Au détour d'une séquence de séduction entre Sabina Spielrein (Keira Knightley, qui donne beaucoup d'elle-même à ce personnage de femme hystérique découvrant la nature sexuelle de son mal) et Carl Gustav Jung (Michael Fassbender, loin de l'animalité de Shame, comme cherchant à déchirer le corset moral qui l'enserre), celle-ci lui dit : «Dans chaque homme, il y a une part féminine». L'admirateur de David Cronenberg saisit instantanément ce qui renvoie à l'œuvre du cinéaste canadien : la sexualité comme révélateur de la confusion des genres.
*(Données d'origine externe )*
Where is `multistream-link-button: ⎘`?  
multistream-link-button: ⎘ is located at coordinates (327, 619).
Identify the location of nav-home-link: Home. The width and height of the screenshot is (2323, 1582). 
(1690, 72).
A dangerous method raconte le conflit entre Freud, qui pense que tout est explicable par la nature libidinale des êtres, et Jung, qui croit que certains phénomènes proviennent d'un inconscient collectif. Mais il dit aussi qu'il y a une part d'inexplicable dans le désir et que la chair prend toujours le dessus sur le cerveau.
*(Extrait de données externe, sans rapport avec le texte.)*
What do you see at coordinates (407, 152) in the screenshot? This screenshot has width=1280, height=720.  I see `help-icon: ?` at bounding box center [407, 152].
Malaise dans la civilisation

Comment raconter cette rivalité intellectuelle sans s'empêtrer dans des couches de dialogues explicatifs ? Cronenberg trouve de belles parades à cet écueil : par la mise en scène, comme lors de ce passage remarquable où le dispositif d'analyse inventé par Jung se transforme en scénographie où chaque plan de l'action est assemblé selon un savant montage musical. Ou encore lorsqu'il fait entrer la comédie dans sa très scrupuleuse  reconstitution historique : la première rencontre avec Freud ou le traitement d'Otto Gross montre Cronenberg à son meilleur, déminant le sérieux du sujet par une forme de cabotinage bouffon (Mortensen et surtout un Vincent Cassel déchaîné se prêtent à ce petit jeu avec un plaisir manifeste). Il parvient même à faire passer, sans forcer le trait, une atmosphère de complot dans l'usage ingénieux des ellipses du récit. A dangerous method fonctionne jusqu'à ce que ce trio énigmatique ne se lance dans une tragédie amoureuse beaucoup plus attendue. Christopher Hampton recycle alors avec un certain cynisme le scénario qu'il avait écrit pour Les Liaisons dangereuses (même le titre y fait allusion), le conflit psychanalytique étant dissous dans une routine dramatique frôlant l'académisme. Cette deuxième partie n'évite donc pas l'ennui, comme si Cronenberg se contentait d'illustrer avec beaucoup d'effets de signature un matériau qui ne le passionne plus beaucoup. Et passe, de fait, pas très loin d'un grand film.